Had an ultrasound yesterday, to make sure my ovaries haven’t gone into hyperdrive with the Gonal-F. No worries there, y’all. According to my nurse, Maria, I have one follie that was at 16 yesterday, and five smaller ones, not really worth speaking about. Damnation. Same bloody results as I got with the Clomid, only much, much more expensive. Still, I’m going to inject myself with Ovidrel tomorrow night at 9PM, to get ready for an IUI come this next Tuesday at 9AM.

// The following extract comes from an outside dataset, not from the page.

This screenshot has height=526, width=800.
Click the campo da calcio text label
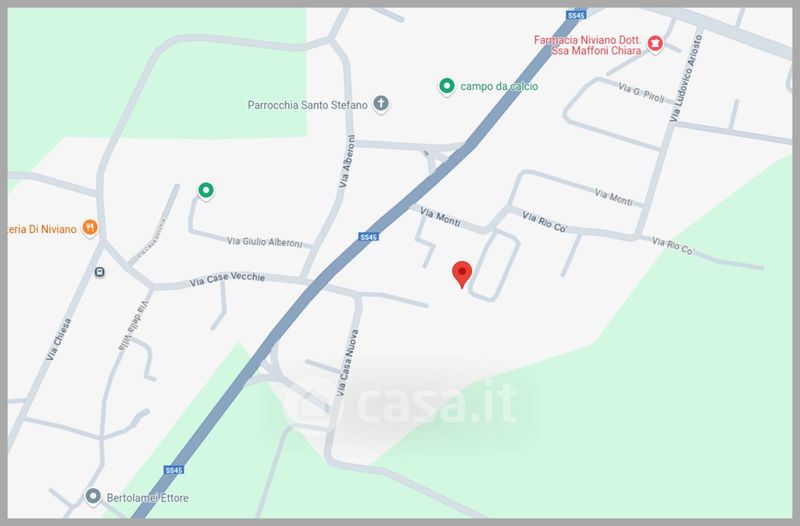(x=499, y=86)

The best thing about this is that I’m on Spring Break as of yesterday, thank goodness. No having to take a half-day off, or any time off from work. That makes me happy, because I always feel like I’m abandoning my students, not to mention inflicting cruel and unusual punishment onto the poor sub who winds up watching my demon spawn. I always leave stuff for them to do, but I know how they behave.
They’re not very concerned with their work, or, consequently, their grades. It’s hard to find anything that they do care about at school. Sadly, the majority of them couldn’t care less about failing a class. Or, if they do care, they don’t care enough to put forth much effort regarding the matter. The future of our nation, ladies and gentlemen… be afraid.
*Big cleansing breath in, annoyance about students out*
So, where was I? Oh yes… Gonal-F and its poor turnout. I have to say that I’m kind of sickened that my ridiculous ovaries only managed to produce one darned follicle of any noteworthy size this cycle whilst on the highly priced Gonal-F. I mean, what the hell??? Look, gentlefolk, I totally understand that it’s all basically a crapshoot and stuff, truly I do. I comprehend the fact that no one can guarantee certain results when it comes to IF treatments. I get it, okay universe?? But, can’t you find a way to spread the wealth as well as you manage to do so with the not-so-good tidings?? Please?
I mean, I am not an evil person. I wouldn’t be a horrible mother. Between you and I, I think I’d be frickin’ awesome as a mother. I can guarantee you that any child I happen to ever carry within my womb will be very much wanted, and very much loved. Honest! I just want the chance to prove it. Even if it’s only once.
Seriously, if you need references, I can get them for you.